この話はアニメ化されてはいないのですが、アニメ版の「氷菓」第21話「手作りチョコレート事件」で原作に変更が加えられていたように、もしアニメ化されるのであれば、最後にえるが救われた場面をしっかりと追加して欲しいところです。
原作者の米澤穂信さんは、どういうわけか、えるに冷たいという印象が w
ところで・・・。
「違う。ひなちゃんが言ったのは、『千反田先輩は菩薩みたいに見えますよね』」
- 『ふたりの距離の概算』米澤穂信 角川文庫 p83
伊原摩耶花が折木奉太郎に語った言葉です。あとで福部里志がこの言葉の意味を奉太郎に解説していますが、要するに「外面如菩薩内心如夜叉(げめんにょぼさつないしんにょやしゃ)」という、「華厳経」に由来する言葉があるそうです。
で、「夜叉」という鬼神は男女とも複数いるようなのですが、その中の女神のひとりに「鬼子母神」がいて、右手に釈迦から与えられたというザクロを持っています。

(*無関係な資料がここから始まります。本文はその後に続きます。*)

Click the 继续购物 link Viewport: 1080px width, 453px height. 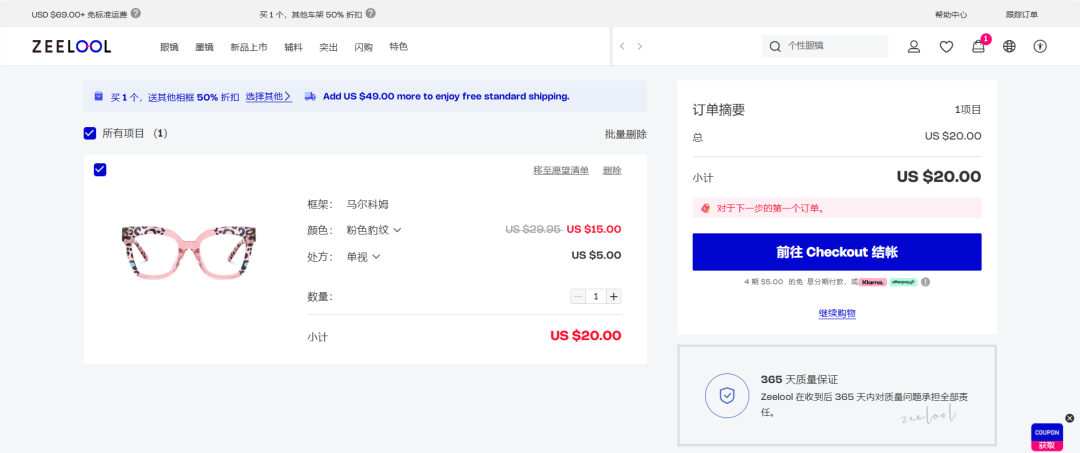837,313
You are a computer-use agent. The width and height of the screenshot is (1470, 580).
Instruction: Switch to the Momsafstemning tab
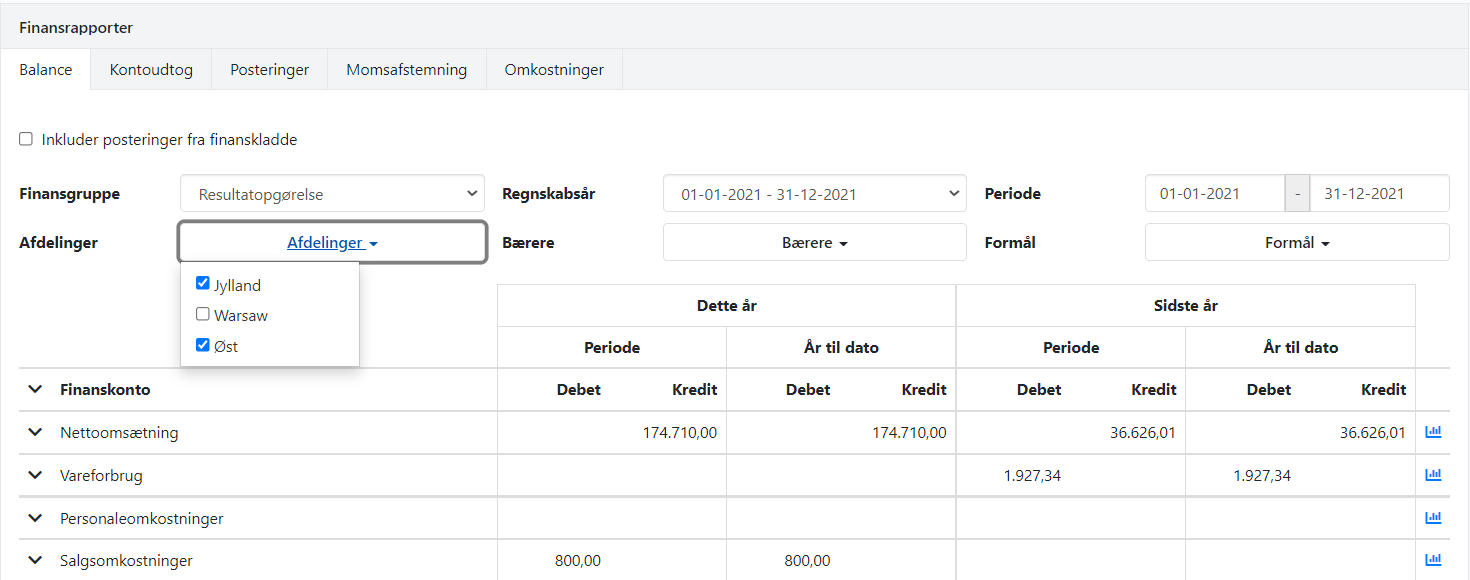point(406,70)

「ただ僕の知る限り、千反田さんの好物が石榴だったかどうかはわからないな」
- 『ふたりの距離の概算』米澤穂信 角川文庫 p129
という里志の言葉につながるわけですね〜。
もうひとつ。
「諸君、こいつはいったいなんという鵞鳥だい」
- 『ふたりの距離の概算』米澤穂信 角川文庫 p96
折木家を訪れた古典部メンバーに対して、奉太郎が言ったセリフです。これは萩原朔太郎の『月に吠える』に収められた「死」という作品から来ているそうですが、里志ではなくて奉太郎の口から出たというのが面白いというか・・・奉太郎にこういう素養があるのか、里志の影響を受けてのことなのか、どちらなのでしょうね〜。
なんだかんだと、3回くらいは読んでしまったかもしれません。上に書いたようにえるの扱いを除けば w 面白い作品です。大日向友子の「友達」について、もう少し詳しい描写があれば、とも思いましたけれども。